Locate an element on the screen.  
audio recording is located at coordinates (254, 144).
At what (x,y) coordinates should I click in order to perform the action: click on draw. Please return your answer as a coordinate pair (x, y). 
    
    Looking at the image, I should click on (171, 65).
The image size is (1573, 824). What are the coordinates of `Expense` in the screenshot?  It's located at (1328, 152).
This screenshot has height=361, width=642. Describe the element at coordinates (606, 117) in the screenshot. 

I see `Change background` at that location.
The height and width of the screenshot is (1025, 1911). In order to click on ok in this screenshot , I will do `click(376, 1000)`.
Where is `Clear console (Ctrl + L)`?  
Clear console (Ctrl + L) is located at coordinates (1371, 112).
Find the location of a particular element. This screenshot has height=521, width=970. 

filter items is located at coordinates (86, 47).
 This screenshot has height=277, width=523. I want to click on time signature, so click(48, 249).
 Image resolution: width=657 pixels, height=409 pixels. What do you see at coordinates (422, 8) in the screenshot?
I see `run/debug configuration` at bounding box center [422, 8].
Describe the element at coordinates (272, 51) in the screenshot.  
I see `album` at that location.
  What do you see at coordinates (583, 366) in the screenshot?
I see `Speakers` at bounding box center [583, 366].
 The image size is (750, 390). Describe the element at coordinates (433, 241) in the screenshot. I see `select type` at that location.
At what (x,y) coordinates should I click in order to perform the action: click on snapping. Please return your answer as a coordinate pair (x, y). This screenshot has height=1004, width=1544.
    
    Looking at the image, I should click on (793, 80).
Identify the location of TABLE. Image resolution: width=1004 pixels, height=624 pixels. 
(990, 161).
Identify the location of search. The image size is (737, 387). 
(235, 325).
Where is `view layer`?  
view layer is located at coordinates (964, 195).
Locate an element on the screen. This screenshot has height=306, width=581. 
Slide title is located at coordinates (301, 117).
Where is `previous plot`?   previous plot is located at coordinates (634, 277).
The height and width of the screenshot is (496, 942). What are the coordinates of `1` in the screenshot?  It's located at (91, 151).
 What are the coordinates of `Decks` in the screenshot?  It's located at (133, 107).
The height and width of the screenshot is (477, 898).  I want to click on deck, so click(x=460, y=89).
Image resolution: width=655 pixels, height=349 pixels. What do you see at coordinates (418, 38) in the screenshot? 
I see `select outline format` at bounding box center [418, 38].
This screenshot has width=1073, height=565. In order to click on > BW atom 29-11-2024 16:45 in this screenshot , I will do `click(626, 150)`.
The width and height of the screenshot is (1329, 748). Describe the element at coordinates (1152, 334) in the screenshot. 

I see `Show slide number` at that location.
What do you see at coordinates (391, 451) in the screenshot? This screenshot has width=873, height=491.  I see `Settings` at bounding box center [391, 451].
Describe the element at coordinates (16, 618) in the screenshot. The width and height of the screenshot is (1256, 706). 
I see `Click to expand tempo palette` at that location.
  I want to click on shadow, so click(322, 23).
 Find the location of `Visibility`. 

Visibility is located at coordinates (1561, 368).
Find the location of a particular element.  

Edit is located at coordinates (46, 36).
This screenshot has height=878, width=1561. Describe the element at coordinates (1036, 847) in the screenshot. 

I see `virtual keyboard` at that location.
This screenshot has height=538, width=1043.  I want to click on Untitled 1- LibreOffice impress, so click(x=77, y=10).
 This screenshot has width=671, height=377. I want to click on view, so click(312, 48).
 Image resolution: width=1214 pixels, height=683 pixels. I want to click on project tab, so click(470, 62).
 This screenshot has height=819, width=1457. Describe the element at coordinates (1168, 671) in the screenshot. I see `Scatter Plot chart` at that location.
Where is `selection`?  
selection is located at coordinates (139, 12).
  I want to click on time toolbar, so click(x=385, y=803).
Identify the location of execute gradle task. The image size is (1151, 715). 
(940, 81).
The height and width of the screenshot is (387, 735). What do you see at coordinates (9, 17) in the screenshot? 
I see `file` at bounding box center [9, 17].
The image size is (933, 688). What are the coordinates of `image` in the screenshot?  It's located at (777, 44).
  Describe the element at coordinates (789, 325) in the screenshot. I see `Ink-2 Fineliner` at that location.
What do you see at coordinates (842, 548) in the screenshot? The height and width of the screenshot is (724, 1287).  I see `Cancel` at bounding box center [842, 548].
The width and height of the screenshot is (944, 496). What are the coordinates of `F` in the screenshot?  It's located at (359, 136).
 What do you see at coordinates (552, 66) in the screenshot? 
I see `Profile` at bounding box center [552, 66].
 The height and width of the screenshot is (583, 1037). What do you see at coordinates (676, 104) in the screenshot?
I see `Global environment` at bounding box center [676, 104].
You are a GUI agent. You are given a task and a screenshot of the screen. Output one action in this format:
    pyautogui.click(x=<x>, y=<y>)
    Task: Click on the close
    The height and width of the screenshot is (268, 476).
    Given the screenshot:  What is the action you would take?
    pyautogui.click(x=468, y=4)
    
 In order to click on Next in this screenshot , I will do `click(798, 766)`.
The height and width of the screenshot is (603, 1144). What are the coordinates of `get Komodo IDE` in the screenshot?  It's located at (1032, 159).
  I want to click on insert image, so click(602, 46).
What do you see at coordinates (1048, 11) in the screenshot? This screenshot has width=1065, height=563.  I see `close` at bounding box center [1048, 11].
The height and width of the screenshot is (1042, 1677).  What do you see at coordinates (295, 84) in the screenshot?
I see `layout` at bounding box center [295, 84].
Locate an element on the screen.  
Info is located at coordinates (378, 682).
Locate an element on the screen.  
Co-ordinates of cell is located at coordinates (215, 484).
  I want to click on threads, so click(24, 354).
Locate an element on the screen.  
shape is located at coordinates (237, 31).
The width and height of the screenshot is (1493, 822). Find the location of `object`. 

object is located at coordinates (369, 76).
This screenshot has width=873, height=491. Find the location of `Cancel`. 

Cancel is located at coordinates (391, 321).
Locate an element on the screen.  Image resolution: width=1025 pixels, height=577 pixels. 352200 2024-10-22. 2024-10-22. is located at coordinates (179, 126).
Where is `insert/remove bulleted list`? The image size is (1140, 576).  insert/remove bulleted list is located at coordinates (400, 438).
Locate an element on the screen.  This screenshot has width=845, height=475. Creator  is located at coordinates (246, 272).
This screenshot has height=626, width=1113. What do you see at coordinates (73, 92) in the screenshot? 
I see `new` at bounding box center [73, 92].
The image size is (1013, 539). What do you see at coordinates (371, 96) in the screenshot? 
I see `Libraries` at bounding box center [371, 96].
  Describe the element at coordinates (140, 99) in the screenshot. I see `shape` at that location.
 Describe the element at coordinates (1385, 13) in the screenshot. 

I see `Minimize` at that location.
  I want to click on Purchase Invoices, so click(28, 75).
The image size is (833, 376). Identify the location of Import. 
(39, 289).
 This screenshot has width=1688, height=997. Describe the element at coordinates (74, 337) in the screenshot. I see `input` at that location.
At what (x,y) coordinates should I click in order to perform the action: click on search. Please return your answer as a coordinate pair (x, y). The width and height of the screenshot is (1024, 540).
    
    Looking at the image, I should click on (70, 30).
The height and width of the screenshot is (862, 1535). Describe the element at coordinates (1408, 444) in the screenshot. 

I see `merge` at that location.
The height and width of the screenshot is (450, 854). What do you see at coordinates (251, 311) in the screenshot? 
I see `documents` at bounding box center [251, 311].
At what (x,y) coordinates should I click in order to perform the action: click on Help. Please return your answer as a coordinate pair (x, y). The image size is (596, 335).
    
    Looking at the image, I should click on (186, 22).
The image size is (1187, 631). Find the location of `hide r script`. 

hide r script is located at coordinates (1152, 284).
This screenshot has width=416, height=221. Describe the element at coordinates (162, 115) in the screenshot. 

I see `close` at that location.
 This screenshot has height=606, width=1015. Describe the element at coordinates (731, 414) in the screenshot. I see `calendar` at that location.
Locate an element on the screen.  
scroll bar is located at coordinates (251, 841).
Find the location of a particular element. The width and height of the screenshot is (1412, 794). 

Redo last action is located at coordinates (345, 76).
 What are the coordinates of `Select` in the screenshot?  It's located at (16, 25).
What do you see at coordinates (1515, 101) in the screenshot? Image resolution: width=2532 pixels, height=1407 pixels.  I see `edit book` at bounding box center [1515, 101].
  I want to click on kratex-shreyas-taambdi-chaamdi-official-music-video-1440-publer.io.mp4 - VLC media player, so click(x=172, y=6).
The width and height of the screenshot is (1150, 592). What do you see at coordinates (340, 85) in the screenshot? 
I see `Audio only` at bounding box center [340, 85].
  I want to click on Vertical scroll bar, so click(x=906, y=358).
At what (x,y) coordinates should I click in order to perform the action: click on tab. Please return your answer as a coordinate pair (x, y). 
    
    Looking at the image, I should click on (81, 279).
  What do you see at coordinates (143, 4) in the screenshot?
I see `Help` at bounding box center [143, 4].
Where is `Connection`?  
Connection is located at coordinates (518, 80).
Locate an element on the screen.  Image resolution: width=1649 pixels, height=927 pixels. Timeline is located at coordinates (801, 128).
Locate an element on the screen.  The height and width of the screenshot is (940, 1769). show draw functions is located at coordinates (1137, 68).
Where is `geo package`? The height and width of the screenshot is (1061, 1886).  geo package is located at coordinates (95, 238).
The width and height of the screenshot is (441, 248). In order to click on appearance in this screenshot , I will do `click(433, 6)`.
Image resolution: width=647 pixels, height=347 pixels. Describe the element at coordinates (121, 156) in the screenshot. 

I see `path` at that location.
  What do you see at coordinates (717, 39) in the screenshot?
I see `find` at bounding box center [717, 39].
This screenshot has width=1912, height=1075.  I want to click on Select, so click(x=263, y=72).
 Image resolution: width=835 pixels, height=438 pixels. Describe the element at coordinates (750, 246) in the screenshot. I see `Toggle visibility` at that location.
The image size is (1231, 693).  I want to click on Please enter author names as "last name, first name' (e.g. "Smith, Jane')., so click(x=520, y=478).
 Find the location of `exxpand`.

◆ Rincian Tugas ◆
Salin ulang tanpa perubahan baris-baris catatan di atas, mulai dari baris yang memuat "Locate an element on the screen. This" dan berakhir pada baris yang memuat "center [418, 38].", termasuk kedua baris itu.

◆ Jawaban Tertulis ◆
Locate an element on the screen. This screenshot has height=306, width=581. 
Slide title is located at coordinates (301, 117).
Where is `previous plot`?   previous plot is located at coordinates (634, 277).
The height and width of the screenshot is (496, 942). What are the coordinates of `1` in the screenshot?  It's located at (91, 151).
 What are the coordinates of `Decks` in the screenshot?  It's located at (133, 107).
The height and width of the screenshot is (477, 898).  I want to click on deck, so click(x=460, y=89).
Image resolution: width=655 pixels, height=349 pixels. What do you see at coordinates (418, 38) in the screenshot? 
I see `select outline format` at bounding box center [418, 38].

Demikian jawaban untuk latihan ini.